SET TASK:
Copy each of the entries below word for word, leaving out the pictures.

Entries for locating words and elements
* Begin *

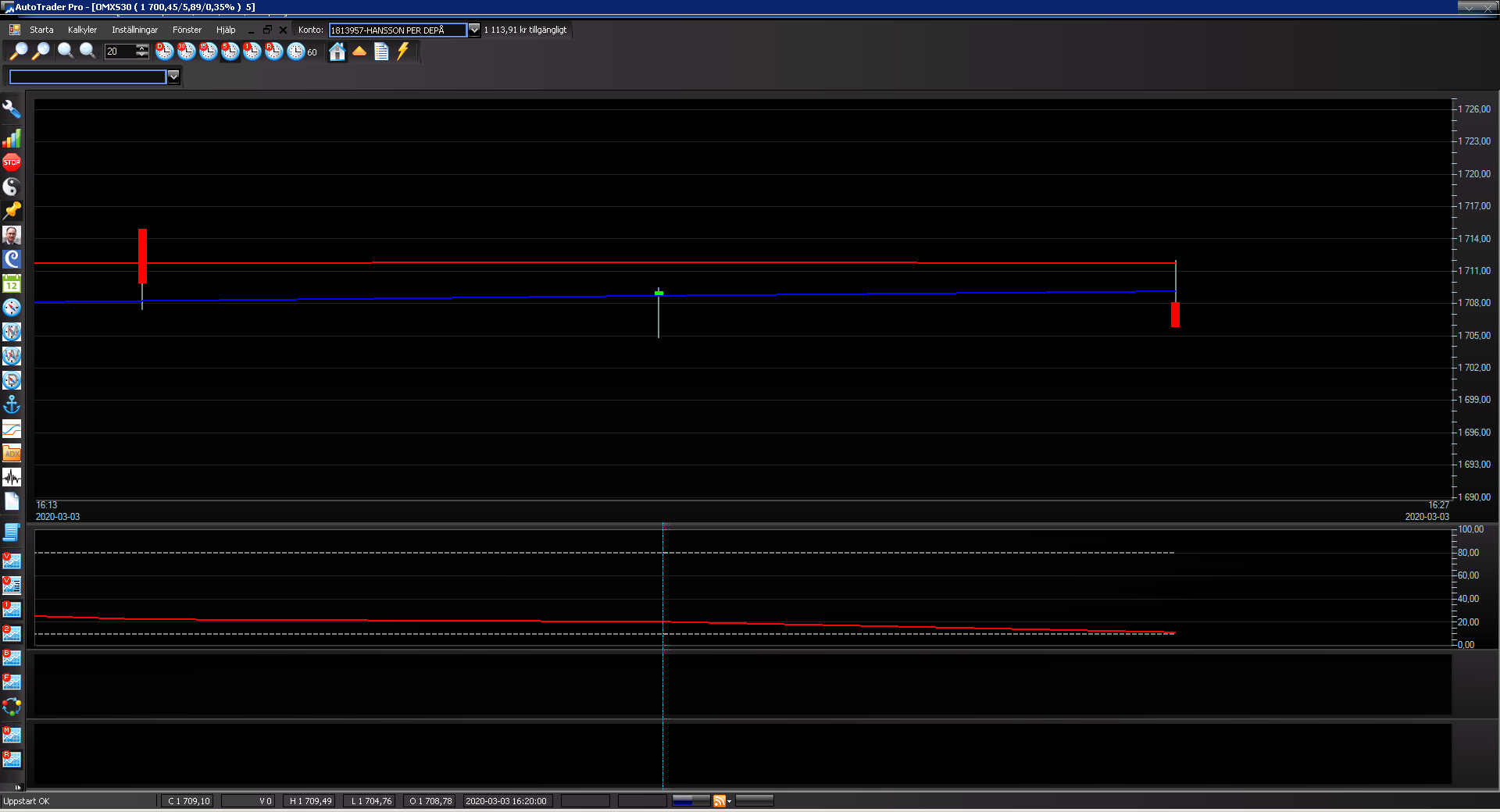Select the blue anchor tool
This screenshot has height=812, width=1500.
pos(12,404)
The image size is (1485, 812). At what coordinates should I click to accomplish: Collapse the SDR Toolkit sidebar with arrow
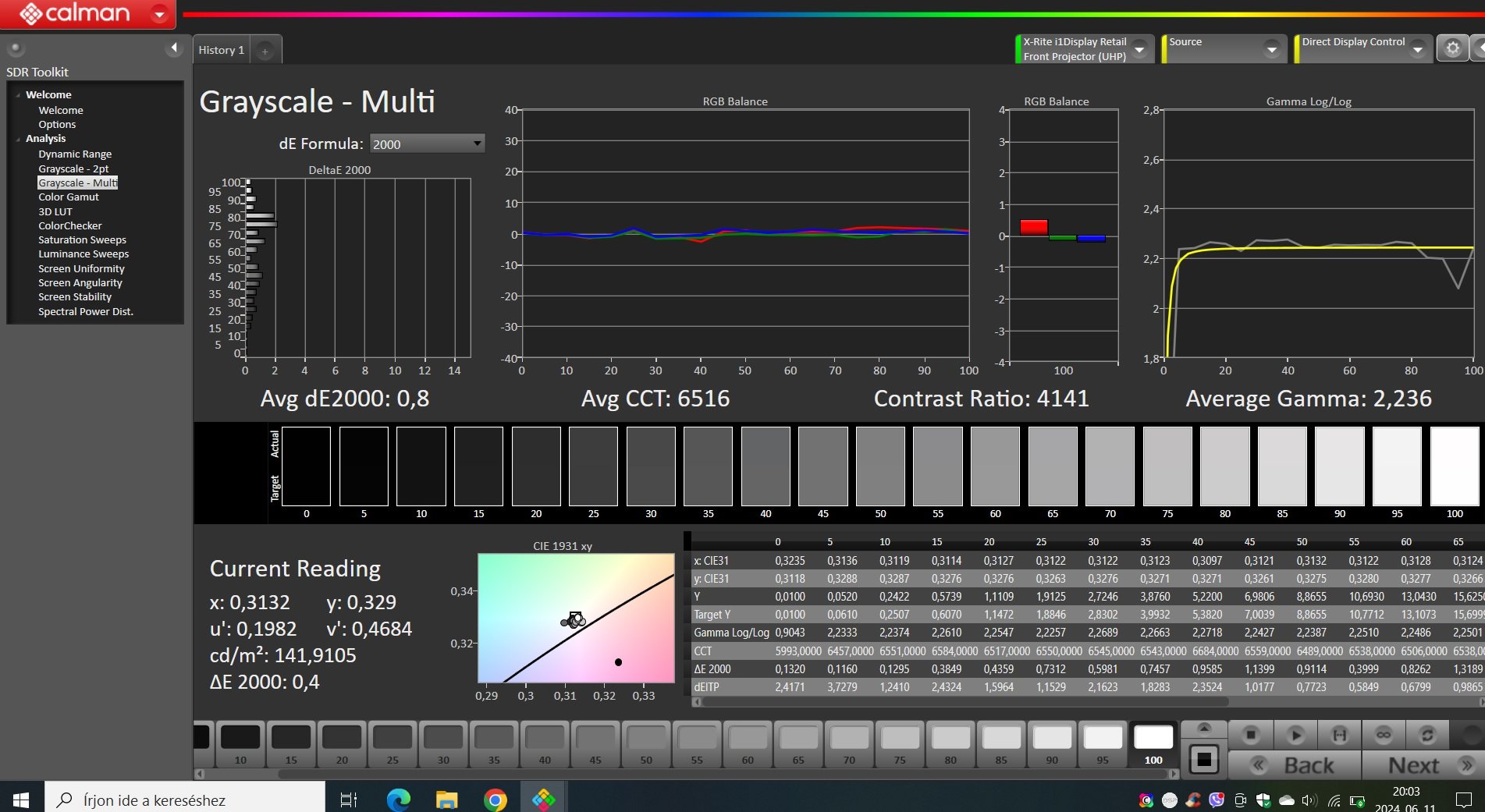tap(174, 48)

* End *

THE RESPONSE:
Select the blue anchor tool
This screenshot has height=812, width=1500.
pos(12,404)
The image size is (1485, 812). At what coordinates should I click to accomplish: Collapse the SDR Toolkit sidebar with arrow
tap(174, 48)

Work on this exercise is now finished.